兕牛止住衝勢後,雷澤又是一聲大吼,猛地將兕牛的頭向下壓去。在雷澤的神力之下,兕牛的腿一軟,險些跪倒在地。
站在一旁的沐風和蘇月琴也被雷澤的神力驚得目瞪口呆,想起他和雷澤的賭賽,沐風心中也不禁暗叫僥倖。
這頭兕牛也是獸中一霸,一向在山中橫衝直撞,何曾吃過如此大虧?在雷澤的重壓之下,也是一聲悶哼,猛地站了起來,和雷澤僵持在那兒。一人一獸在場中角上了力,一時難分高下。
僵持了片刻,雷澤漸漸有些不耐,改變策略,突然一翻身騎上兕牛的牛背,雙手緊緊握著那根獨角。
發現對手竟然騎在自己的背上,兕牛開始瘋狂的跳躍,四蹄踢得四下塵土飛揚,想將背上的雷澤掀下來。可雷澤像在牠背上生了根似的,任憑牠如何跳躍,就是紋絲不動。
過了一會兒,見自己的方法沒有效果,那頭兕牛一聲怒吼,竟然駝著雷澤向旁邊的樹林中衝去。樹林中一陣巨響,一棵棵大樹竟然被兕牛硬生生撞倒,背上的雷澤也被樹枝刮得衣衫襤褸,險些從牛背上跌落下來。
牛背上的雷澤鬥得興起,大笑一聲,鬆開一隻手,掄起鬥大的拳頭,向兕牛的頭部打去。
雷澤的拳頭每一下都勢大力沉,打在牛頭上砰砰作響。兕牛吃痛不過,從樹林中衝了出來,一頭栽入河中,雷澤也隨著兕牛消失在河水中。
沐風和蘇月琴來到河邊,擔憂的向河中張望,另外幾頭體型較小的兕牛沒有理會他們,也注意著河中的變化。
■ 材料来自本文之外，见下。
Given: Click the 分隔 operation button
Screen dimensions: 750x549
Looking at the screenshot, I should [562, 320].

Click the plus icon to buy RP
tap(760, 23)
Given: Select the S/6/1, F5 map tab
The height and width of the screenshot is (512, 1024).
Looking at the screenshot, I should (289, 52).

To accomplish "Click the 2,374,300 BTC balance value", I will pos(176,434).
這時河水像開了鍋似的,劇烈的翻滾,彷彿有一隻無形的巨手在其中攪拌,掀起層層巨浪,其中不時可以看見雷澤和兕牛的身影。好幾次蘇月琴欲出手相助,都被沐風攔住。
過了許久,河水終於平靜下來,隨著一聲水響,那頭兕牛從水中露出了身形,可背上卻沒見雷澤的身影。
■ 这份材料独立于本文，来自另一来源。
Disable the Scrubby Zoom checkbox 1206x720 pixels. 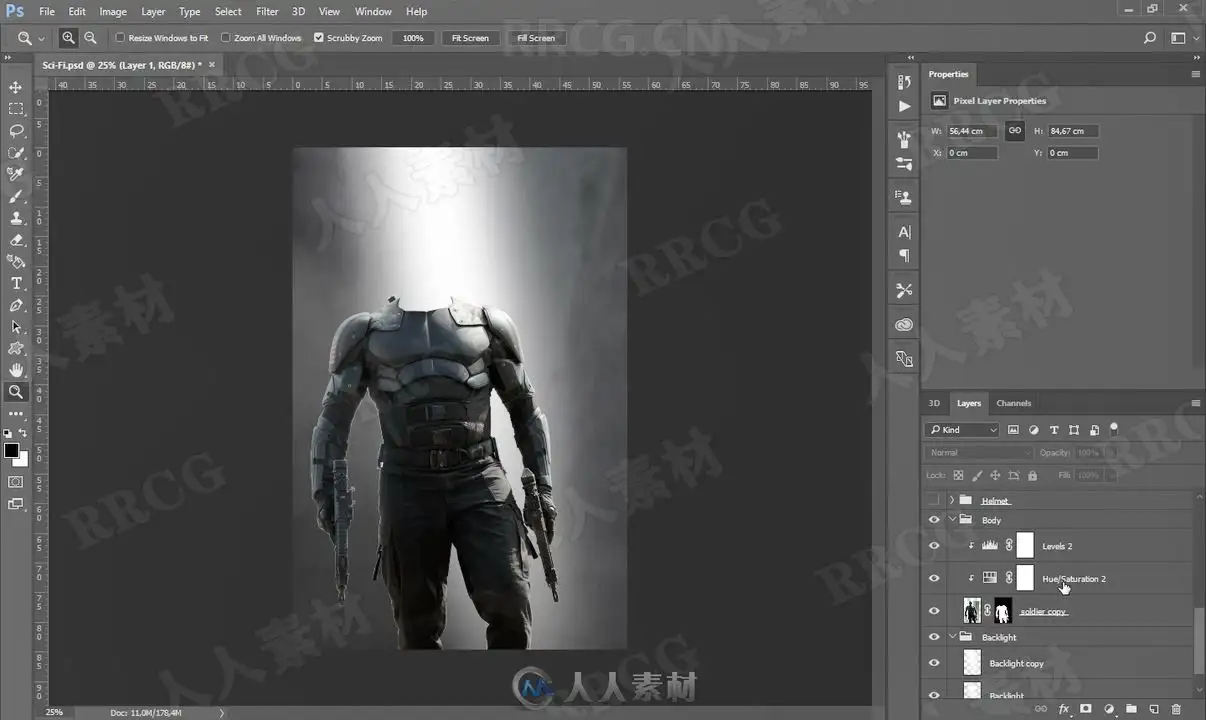pyautogui.click(x=319, y=38)
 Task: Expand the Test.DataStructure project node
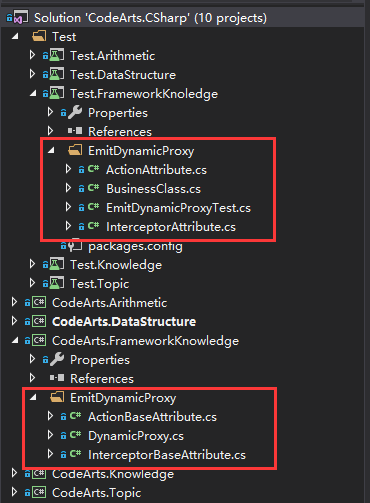tap(32, 74)
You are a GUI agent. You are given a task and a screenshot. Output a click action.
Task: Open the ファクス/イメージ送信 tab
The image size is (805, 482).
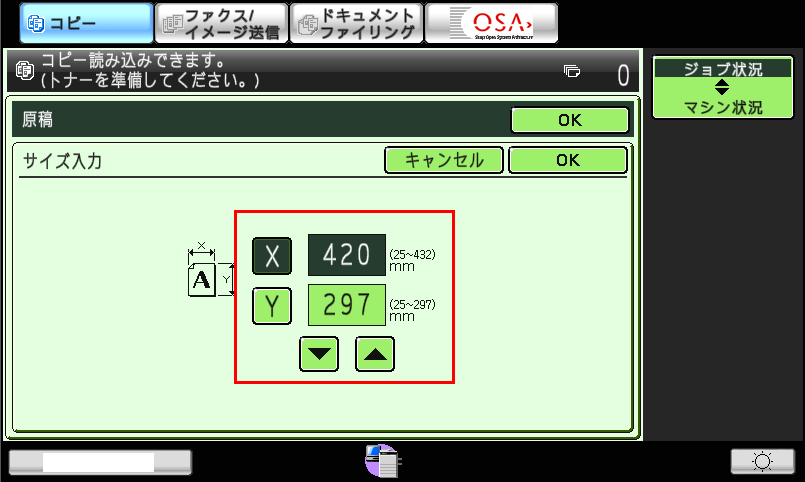pos(221,22)
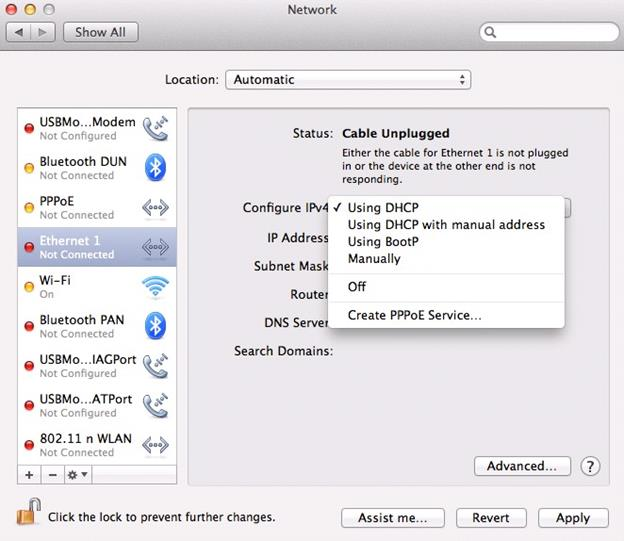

蘇月琴正待張口欲呼,隻聽得一聲大笑:「過癮,真過癮!」隨著笑聲,雷澤魁梧的身影從水中竄了出來,落在兩人身旁。
雷澤身上的衣服已經變成碎片,露出一身黝黑結實的肌肉,身上可見一道道的傷痕,有些還在流血。
雷澤對這些毫不在意,憨憨的笑道:「大哥,這傢夥還真厲害,不過還是打不贏我,牠已經向我認輸了。」說著向剛剛爬上岸的兕牛走去。
那頭兕牛上岸後似乎精疲力竭,完全沒有先前的威風,一動不動的趴在岸邊。看見雷澤走向牠,那頭兕牛眼中竟然露出懼怕的神色,趴在那兒一動也不敢動。
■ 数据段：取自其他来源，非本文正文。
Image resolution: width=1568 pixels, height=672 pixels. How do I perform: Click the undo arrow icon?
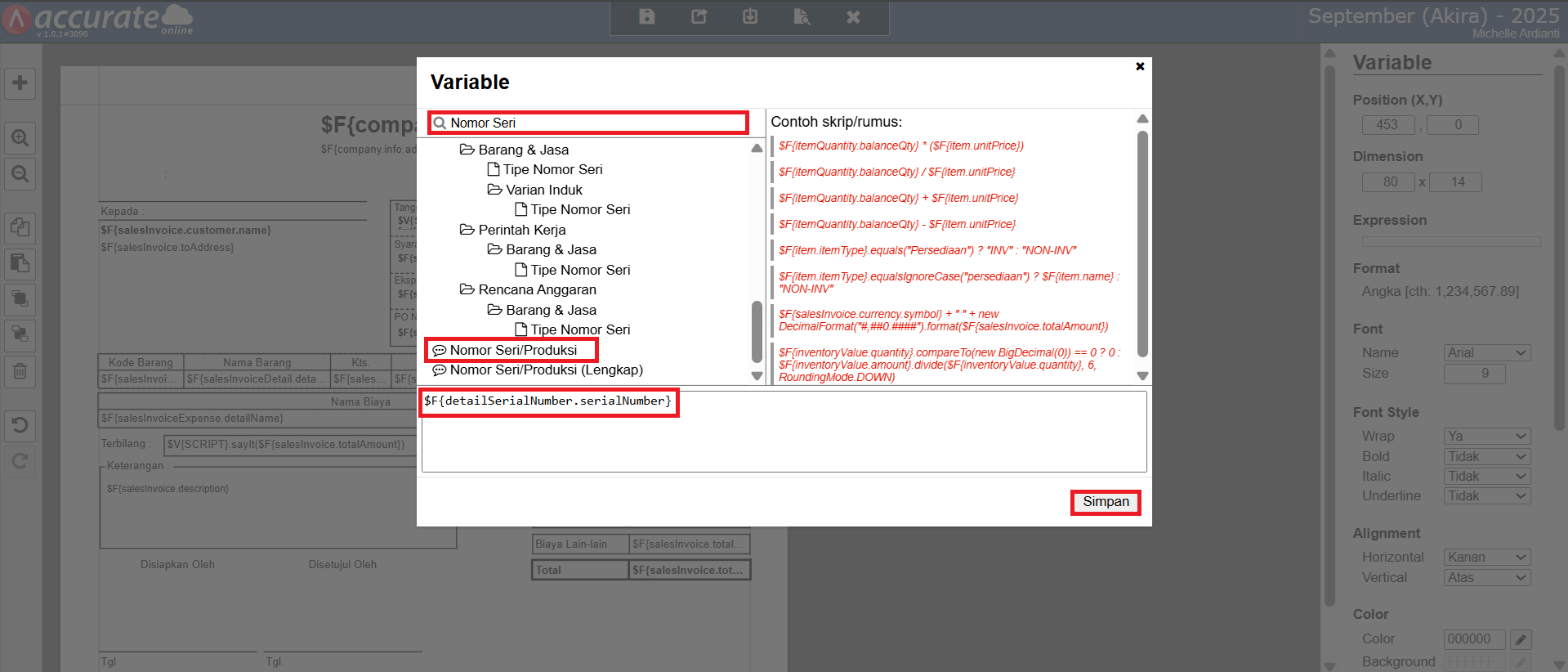tap(20, 425)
其餘幾頭兕牛見狀,也驚恐的聚在一起,發出不安的呼哧聲,猛地轉身逃去,很快就消失在遠處的樹林中。
雷澤來到那頭兕牛身旁,抓住牠的獨角,兕牛就乖乖的跟在雷澤身後,來到沐風兩人麵前。
雷澤得意的道:「大哥你看,現在我也有坐騎了。」說著翻身騎上牛背,那頭兕牛也不反抗,順從的低下了頭。
蘇月琴笑道:「不錯,兕牛一旦臣服,就會忠心耿耿,永遠不會變心,是絕佳的坐騎,不過我想也沒幾個人能夠像二弟這樣降服牠吧!」
聽見蘇月琴的誇獎,雷澤也有些不好意思的笑了起來。
這時不遠處一棵大樹上傳來一個懶洋洋的聲音:「唉!好不容易睡個好覺,卻被兩頭蠻牛吵了半天,可惜了我的好夢,可惜了我夢中的那瓶好酒。」